Return the material below exactly, but only from the line with "You are a computer-use" through the line with "The height and", and without its pictures.

** MATERIAL FOR THIS TASK follows **

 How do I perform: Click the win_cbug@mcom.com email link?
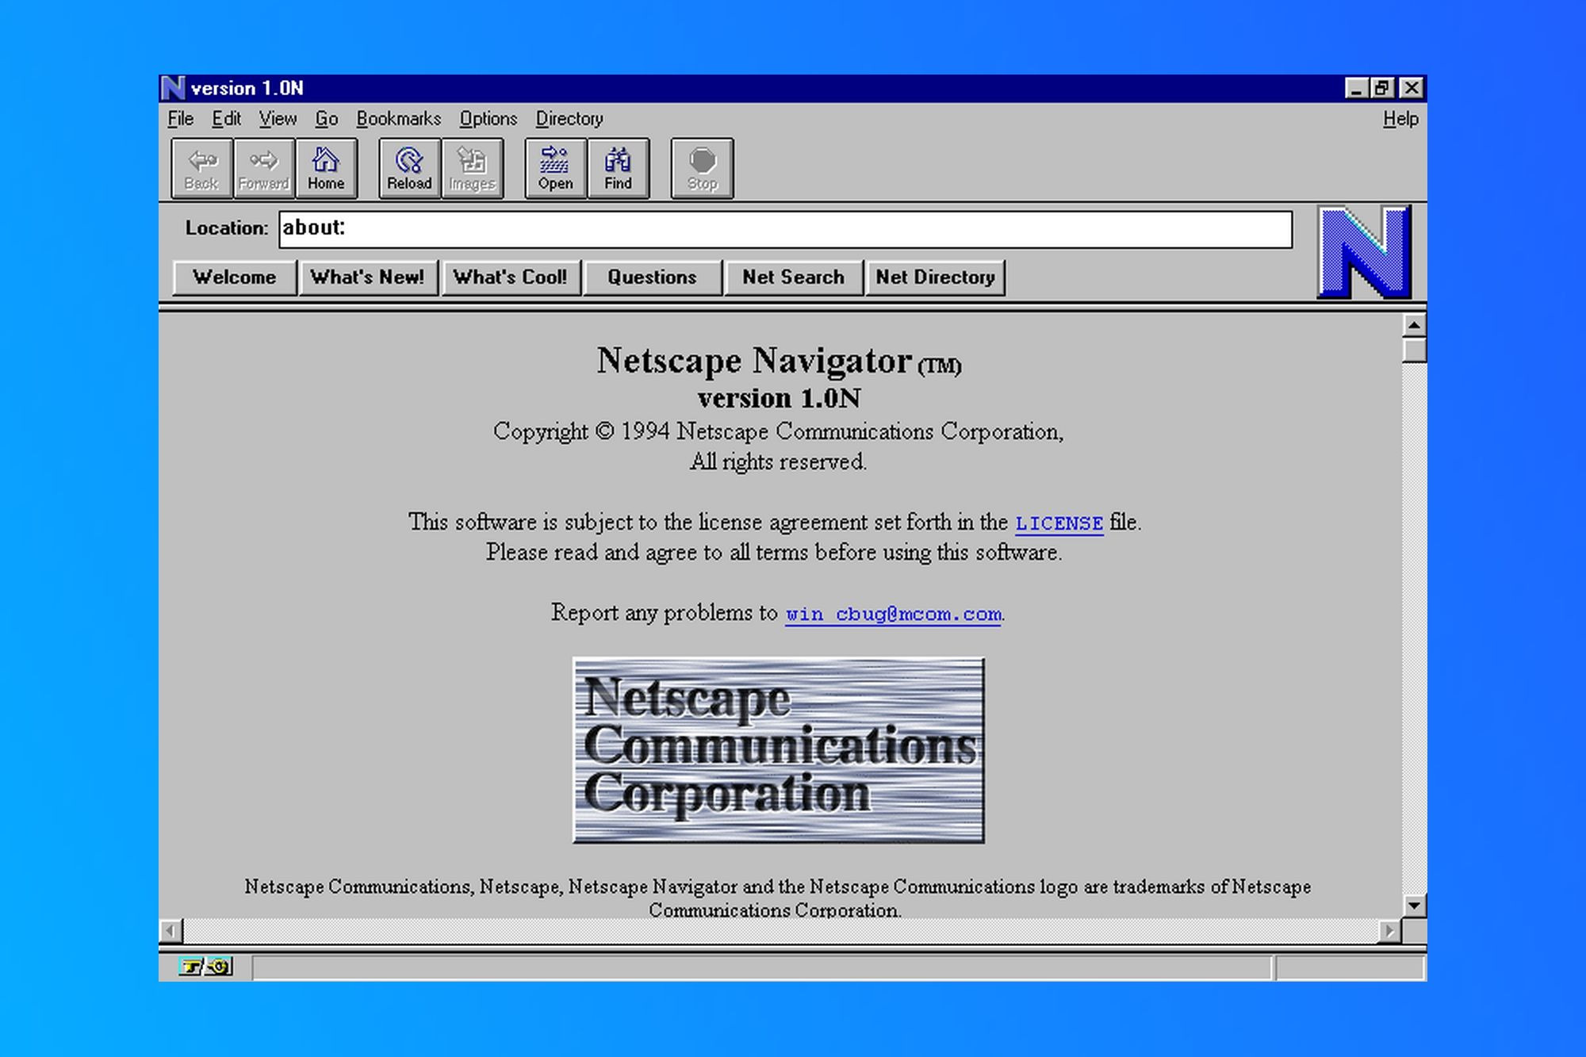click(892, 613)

** End of MATERIAL FOR THIS TASK **
** MATERIAL FOR THIS TASK follows **

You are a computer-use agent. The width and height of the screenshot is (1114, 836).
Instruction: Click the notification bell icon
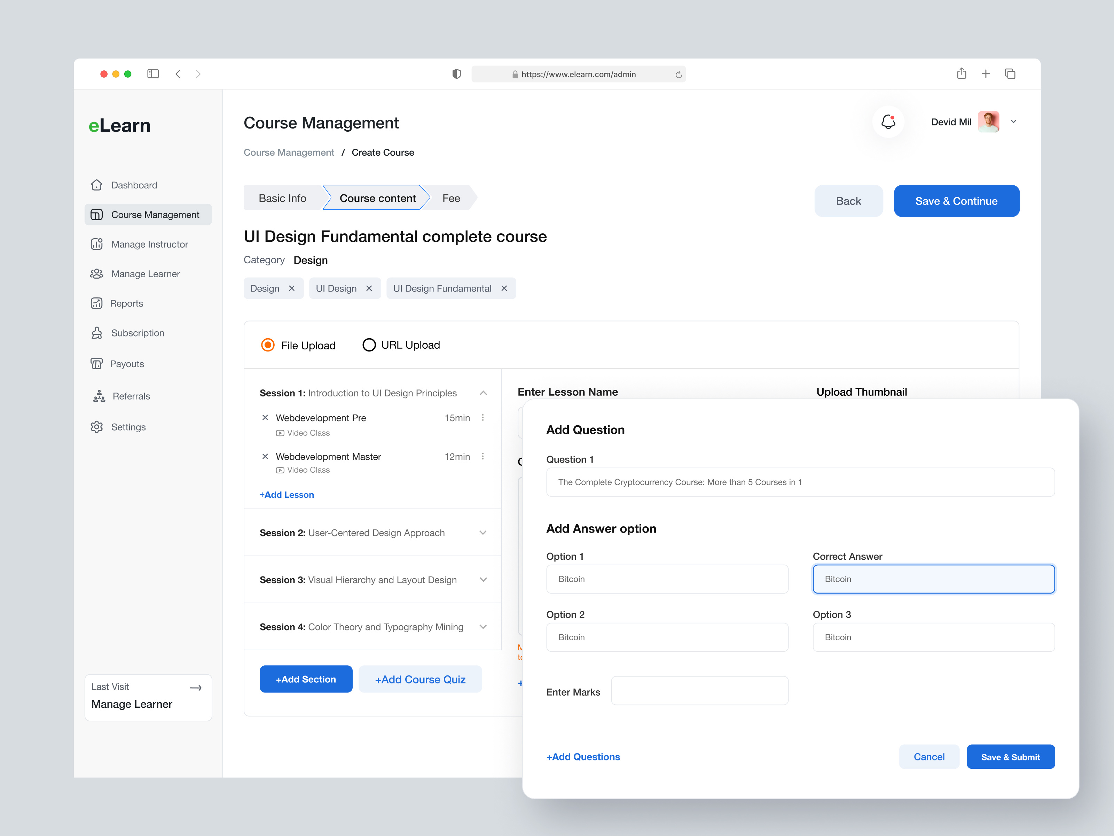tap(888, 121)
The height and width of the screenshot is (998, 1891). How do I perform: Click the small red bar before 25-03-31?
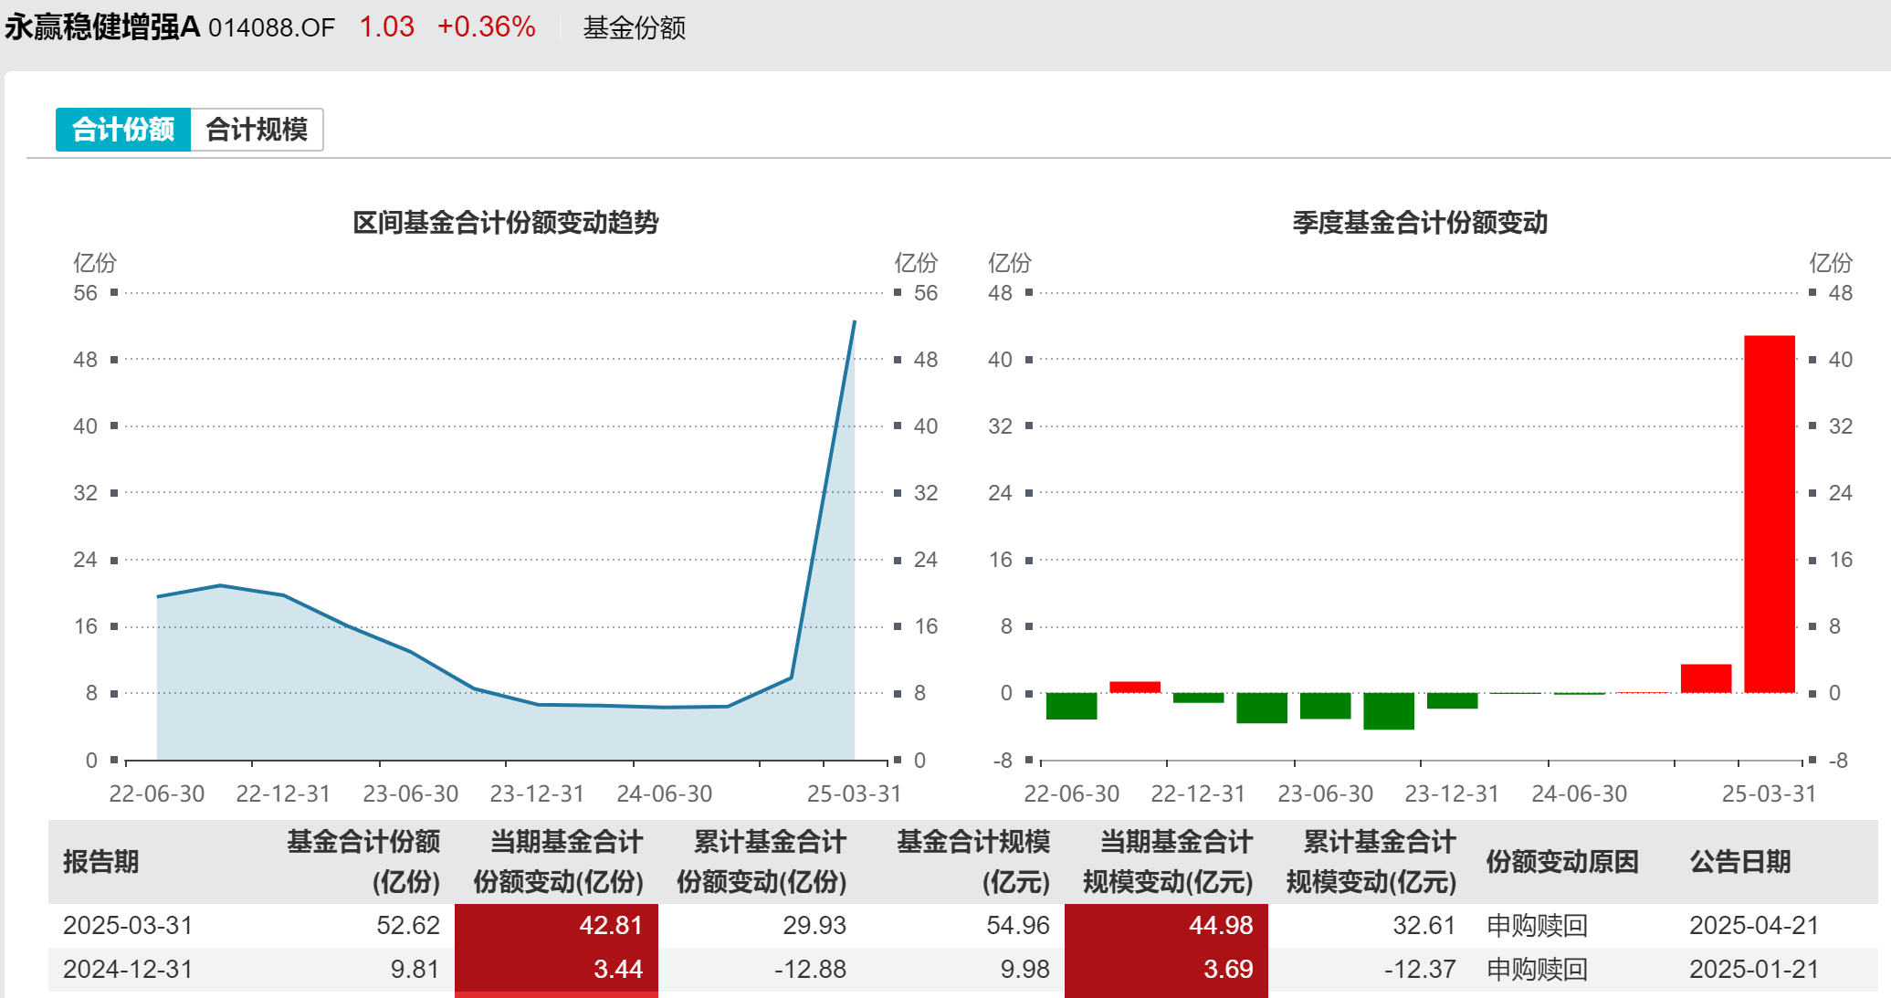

** End of MATERIAL FOR THIS TASK **

▶ **TASK ANSWER**:
You are a computer-use agent. The width and height of the screenshot is (1114, 836).
Instruction: Click the notification bell icon
tap(888, 121)
The height and width of the screenshot is (998, 1891). How do I perform: Click the small red bar before 25-03-31?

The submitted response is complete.